- **Work instruction**:
Output the full listing exactly as written, with no pictures in it.

- **Exercise material**:
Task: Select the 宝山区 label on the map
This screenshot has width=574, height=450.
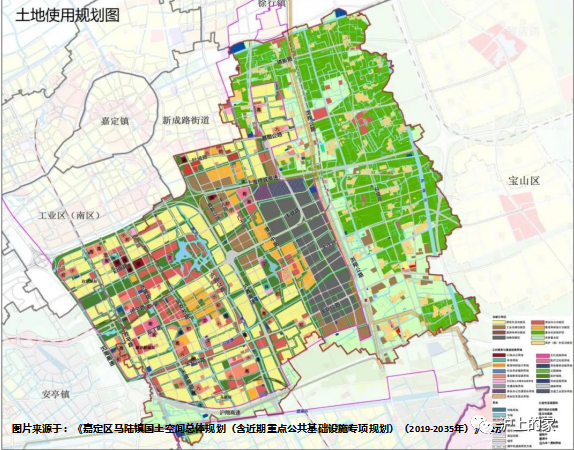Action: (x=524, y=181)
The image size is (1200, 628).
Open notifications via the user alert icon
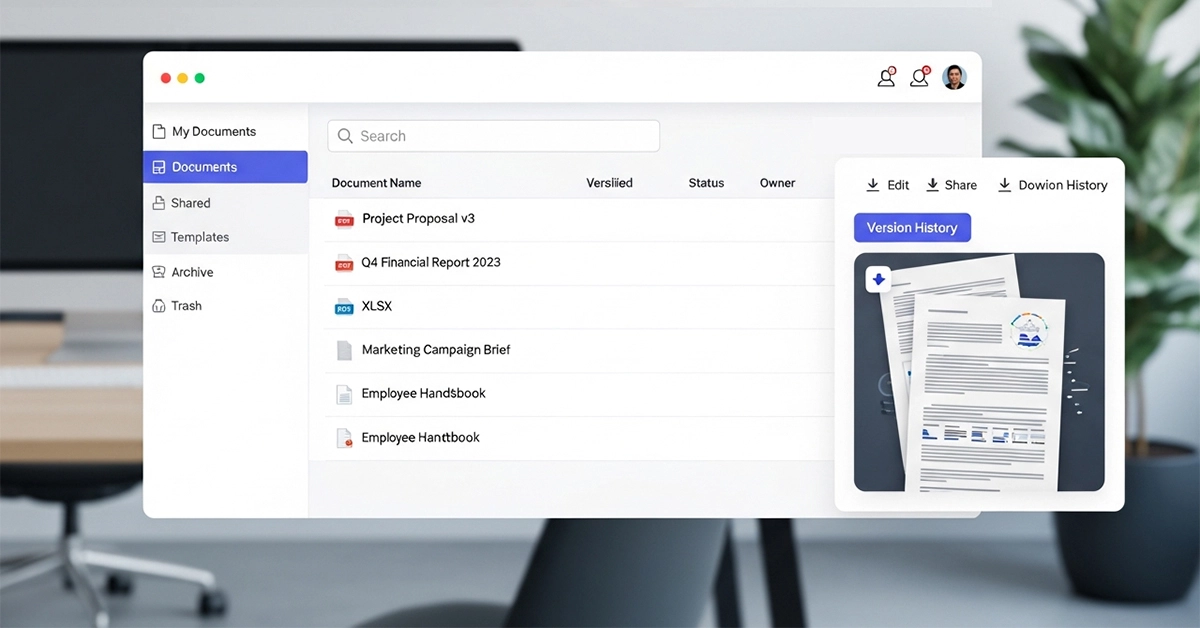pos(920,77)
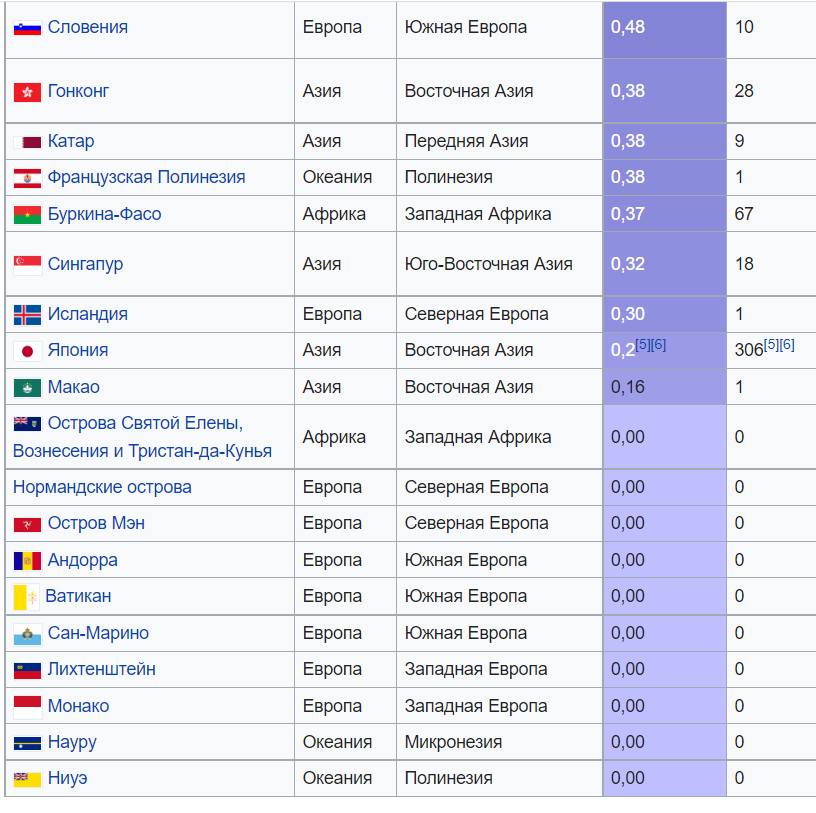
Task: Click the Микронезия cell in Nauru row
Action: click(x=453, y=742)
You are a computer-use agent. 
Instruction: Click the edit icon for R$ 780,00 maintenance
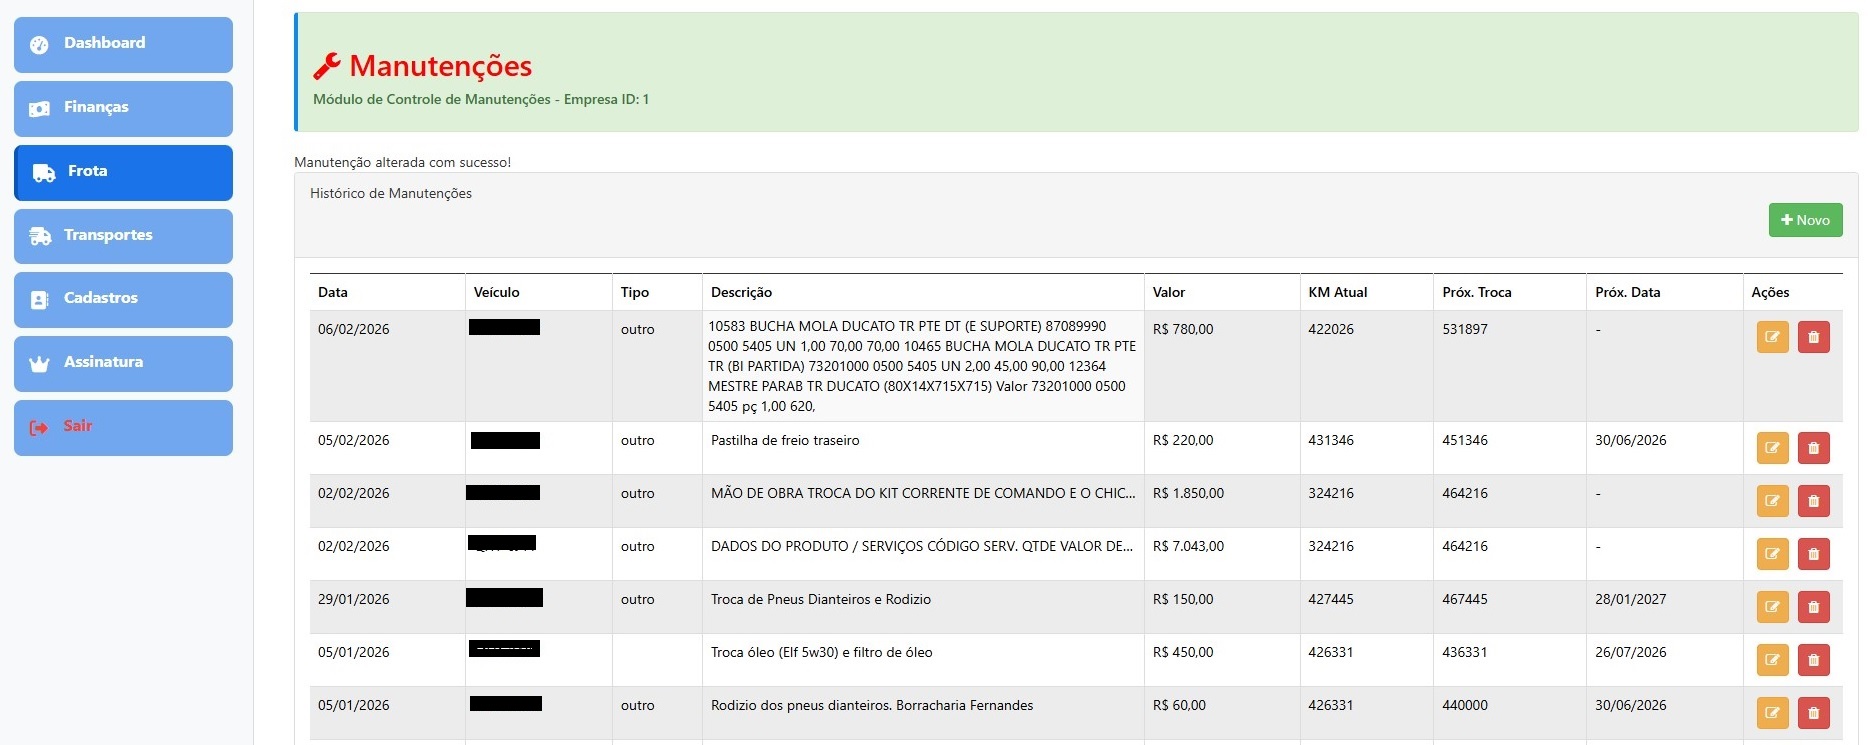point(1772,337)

- **Answer to the exercise**:
Task: Select the 宝山区 label on the map
This screenshot has width=574, height=450.
Action: (x=524, y=181)
The image size is (1200, 628).
Open notifications via the user alert icon
pos(920,77)
Task: Click the Микронезия cell in Nauru row
Action: click(x=453, y=742)
You are a computer-use agent. 
Instruction: Click the edit icon for R$ 780,00 maintenance
point(1772,337)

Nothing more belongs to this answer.